# Playboy Halloween Tickets 22 Grand



## Spider Rider (Nov 8, 2006)

I found this on craigslist. I'm going to ask the wife if I can increase this year's Halloween budget.

http://sfbay.craigslist.org/eby/cto/1873628080.html

"Yes you read correctly, 10 tickets to THE PLAYBOY MANSION Price includes VIP CABANA with private server and all you can eat and drink, Top shelf and gourmet buffet, This is a RARE opportunity to get behind the Gates of the Playboy Mansion. 
Too many extras to list, VISA MC Ok contact Steve for more details Costumes required !!!!! High Rollers who are young at heart are welcome !!! Each guest must be registered in advance. Cabana is $10,000 and the 10 tickets can be broken down on 10 different VISA MC Cards, I have my photos from last years event, this year I am going in the pool !!!! "


----------



## kprimm (Mar 14, 2009)

This event would kill me.
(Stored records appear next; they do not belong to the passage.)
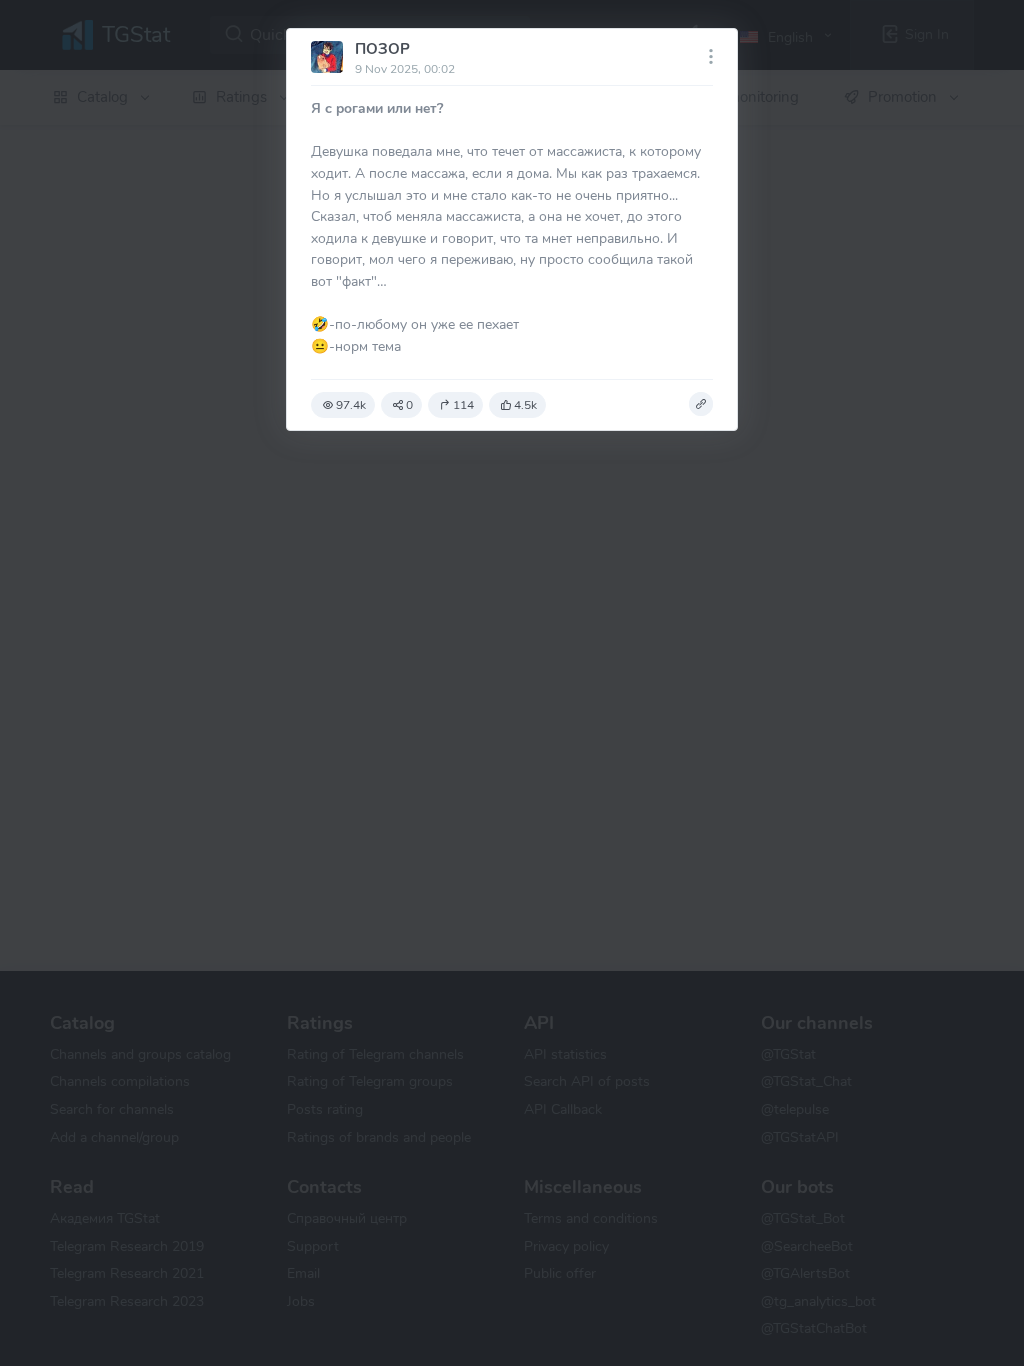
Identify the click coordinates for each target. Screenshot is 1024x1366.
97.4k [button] (351, 405)
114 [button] (463, 405)
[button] (701, 404)
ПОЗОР (382, 49)
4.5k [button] (525, 405)
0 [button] (409, 405)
I would have a heart attack spending the 22 grand, and then another one when i got there and saw those girls.


----------



## RoxyBlue (Oct 6, 2008)

Sounds more like a not-so-rare opportunity to be bilked out of 22 grand


----------



## The Creepster (Sep 18, 2009)

Overrated


----------



## The Watcher (Sep 13, 2008)

For 22 grand, I think they should come here and take care of the yard and house.


----------



## Spooky1 (Aug 25, 2008)

RoxyBlue said:


> Sounds more like a not-so-rare opportunity to be bilked out of 22 grand


So Roxy, I shouldn't have bought those tickets? :googly:


----------



## Devils Chariot (May 23, 2007)

I could get so much more for 22 grand. WAAAAAYYYY more. So much more even the devil would call and say " Tone it down buddy, tone it down".


----------



## PirateLady (Jul 23, 2010)

Just think of all the props you could make for 22 grand............


----------



## DeathTouch (Sep 6, 2005)

"Pardon me ladies. Does anyone have any grey poupon? My sandwitch is a little limp."


----------



## Spider Rider (Nov 8, 2006)

Hey Spooky1, can I go with you? I've been to the mansion 3 times for work but never at an "event". He He, I've got 5 bucks I could chip in. I just posted this ad 'cause it cracked me up that first - it's on craigslist and second - 22 fricken grand! Just wanted to make sure you know that I'm not connected with this , even though I am a Steve. (If this was me I wouldn't be selling it)


----------



## Dark Angel 27 (Sep 11, 2008)

The Creepster said:


> Overrated


I agree with The Creepster. Waaaay overrated. You could find the same thing going to the gym for only 40 a month! Minus the cabana of course


----------